Using a Validation Sample
Nikos first discusses the fairly common approach of using a validation or "hold out" sample.
The idea is to build your model based on a subset of the historical data (the "fitting" set), and then test its forecasting performance over the historical data that has been held out (the "validation" set). For example, if you have four years of monthly sales data, you could build models using the oldest 36 months, and then test their performance over the most recent 12 months.
You might recognize this approach from the recent BFD blog Rob Hyndman on measuring forecast accuracy. Hyndman uses the terminology (which may be more familiar to data miners) of "training data" and "test data." He suggested that when there is enough history, about 20% of the observations (the most recent history) should be held out for the test data. The test data should be at least as large as the forecasting horizon (so hold out 12 months if you need to forecast one year into the future).
Hyndman uses this diagram to show the history divided into training and test data. The unknown future (that we are trying to forecast) is to the right of the arrow:
Nikos works though a good example of this approach comparing an exponential smoothing and an ARIMA model. Each model is built using only the "fitting" set (the oldest history), and generates forecasts for the time periods covered in the validation set.
How accurately the competing models forecast the validation set can help you decide which type of model is more appropriate for the time series. You could then use the "winning" model to forecast the unknown future periods. An obvious drawback is that your forecasting model has only used the older fitting data, essentially sacrificing the more recent data in the validation set.
Another alternative, once you've use the above approach to determine which type of model is best, is to rebuild the same type of model based on the full history (fitting + validation sets).
Using Information Criteria
Information criteria (IC) provide an entirely different way of evaluating model performance. It is well recognized that more complex models can be constructed to fit the history better. In fact, it is always possible to create a model that fits a time series perfectly. But our job as forecasters isn't to fit models to history -- it is to generate reasonably good forecasts of the future.

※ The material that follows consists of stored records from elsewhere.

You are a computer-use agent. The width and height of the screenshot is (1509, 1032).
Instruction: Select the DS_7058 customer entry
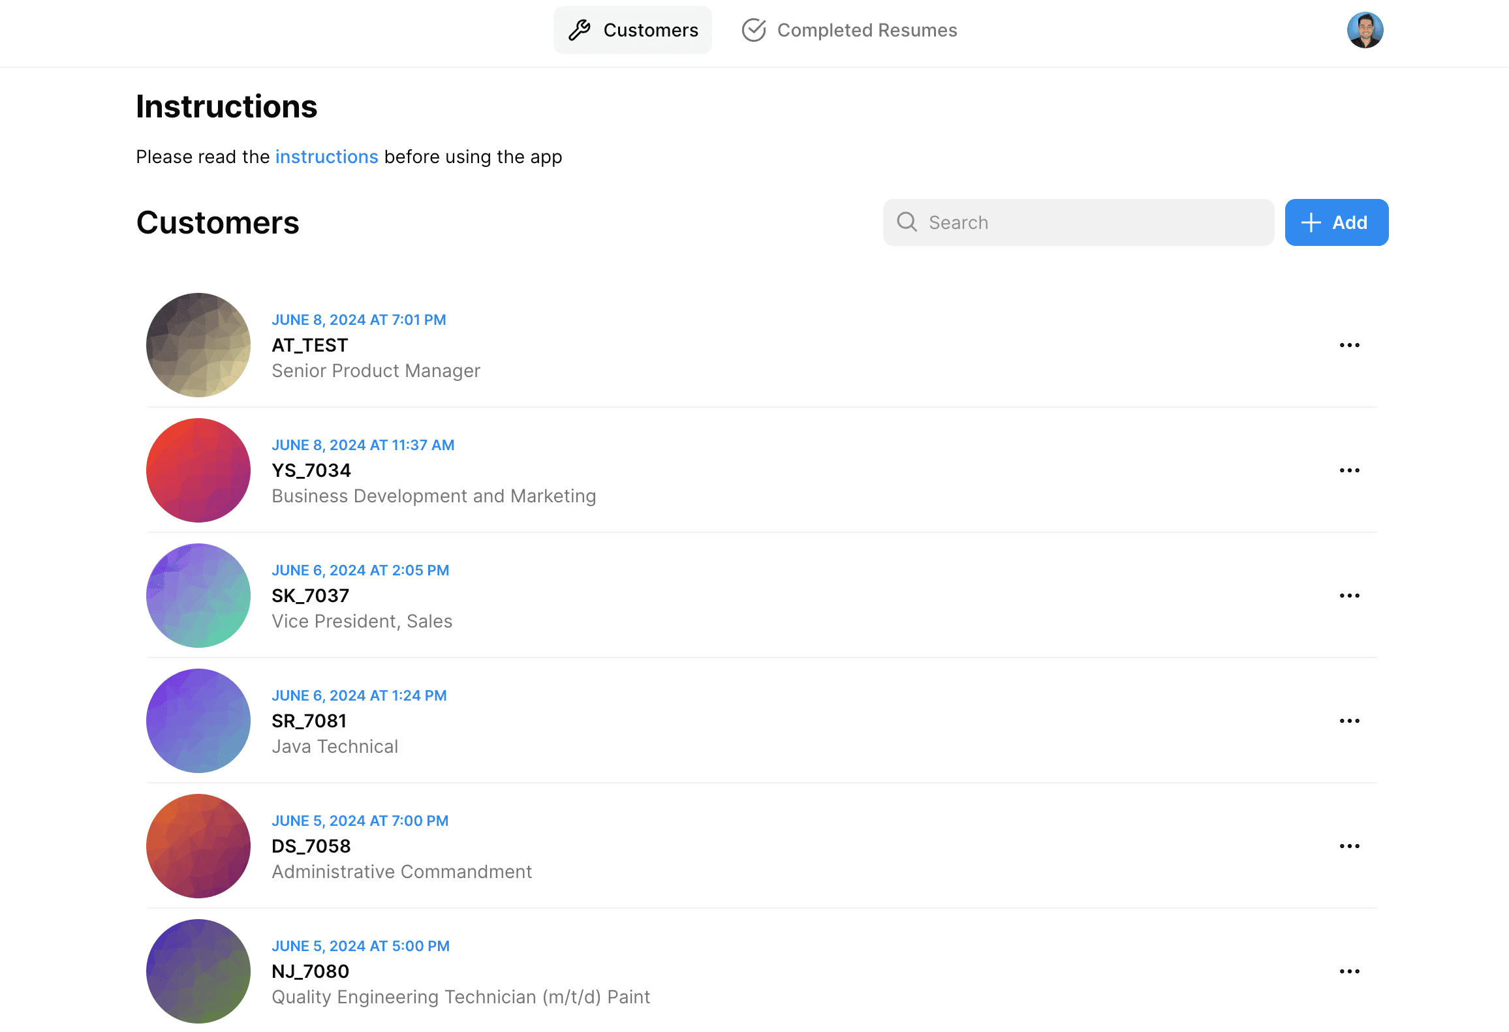[x=401, y=846]
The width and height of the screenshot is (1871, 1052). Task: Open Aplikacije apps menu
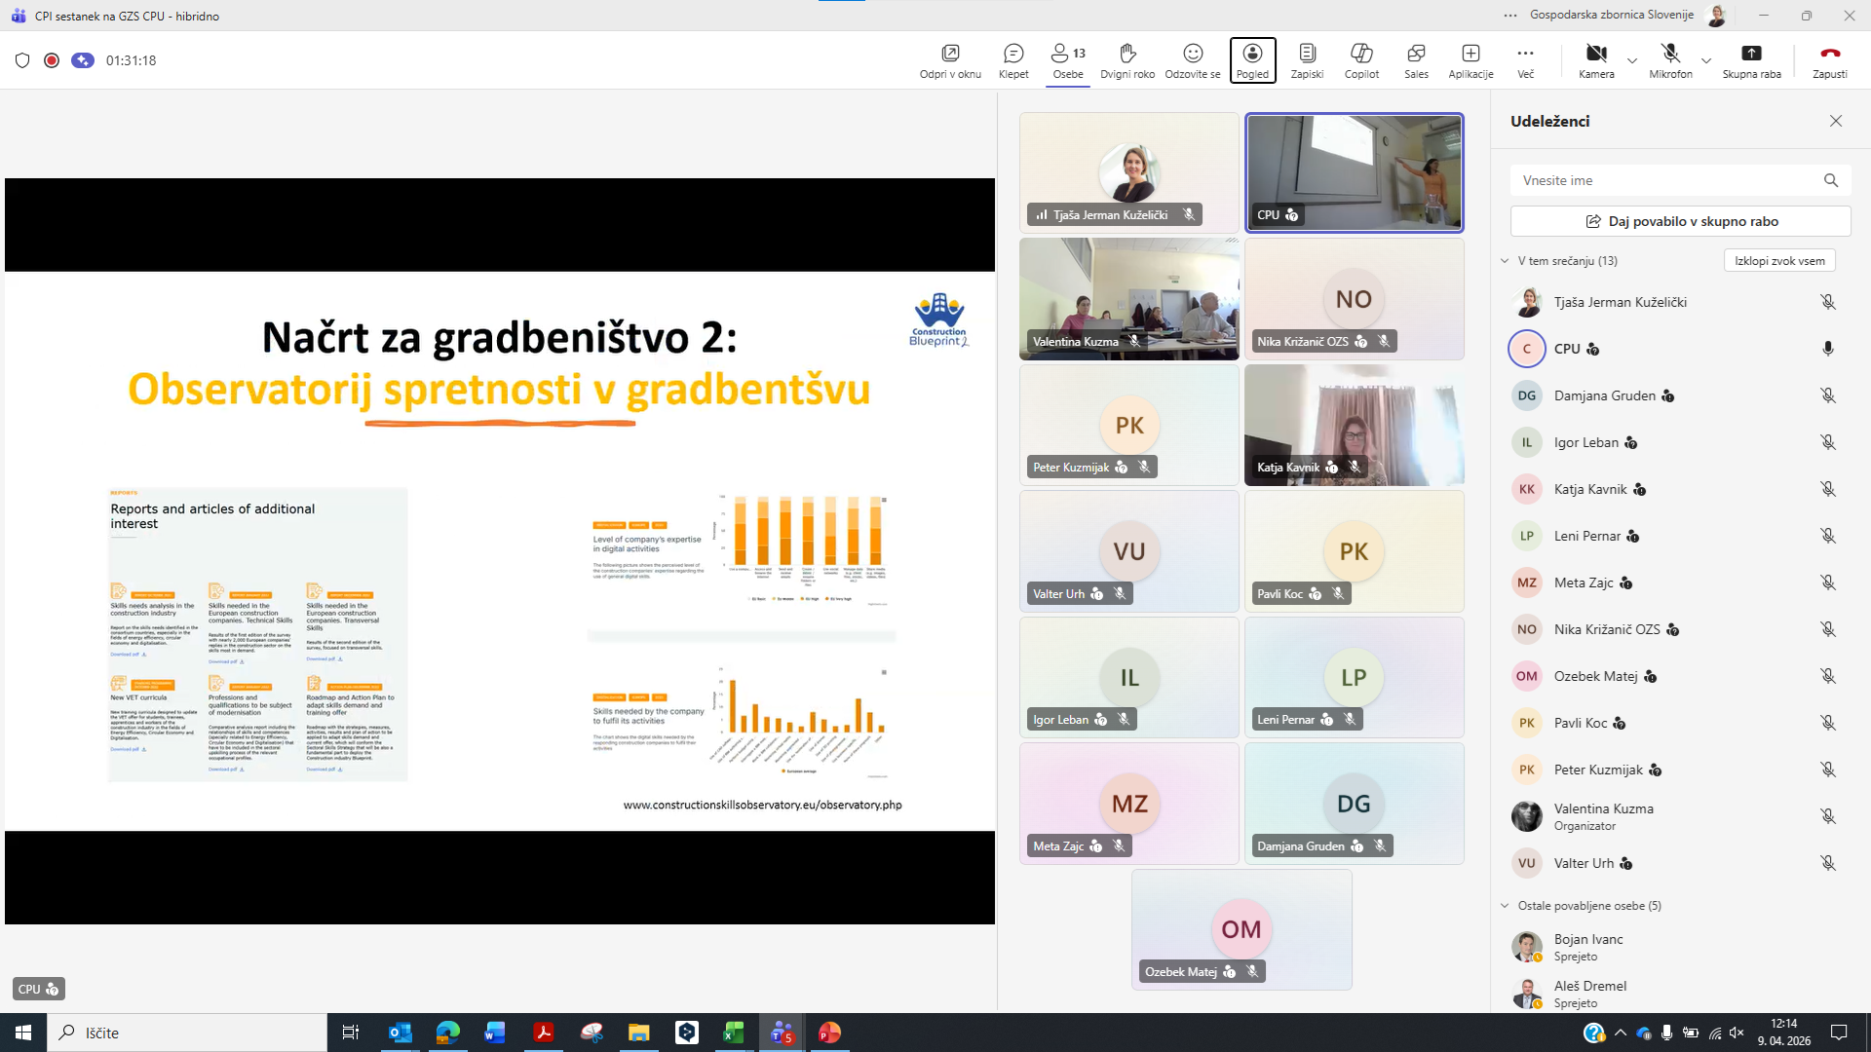(x=1470, y=60)
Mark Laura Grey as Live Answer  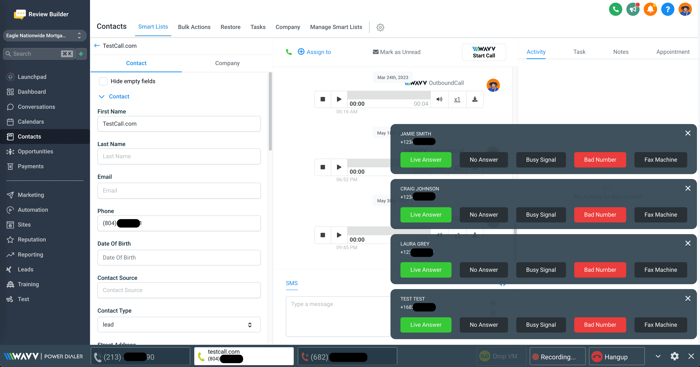[426, 270]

As we saw in the previous BFD post, overly complex models may "overfit" the history, and actually generate very inappropriate forecasts.
Measures like Akaike's Information Criterion (AIC) help us avoid overfitting by balancing goodness of fit with model complexity (penalizing more complex models). Nikos provides a thorough example showing how the AIC works. As he points out, "The model with the smallest AIC will be the model that fits best to the data, with the least complexity and therefore less chance of overfitting."
Another benefit of the AIC is that it uses the full time series history, there is no need for separate fitting and validation sets. But a drawback is that AIC cannot be used to compare models from different model families (so you could not do the exponential smoothing vs. ARIMA comparison shown above). There is plenty of literature on the AIC so you can find more details before employing it.
Nikos ends his post with a great piece of advice on combining models. Instead of struggling to pick a single best model for a given time series, why not just take an average of several "appropriate" models, and use that as your forecast?
There is growing evidence that combining forecasts can be effective at reducing forecast errors, while being less sensitive to the limitations of a single model. SAS® Forecast Server is one of the few commercial packages that readily allows you to combine forecasts from multiple models.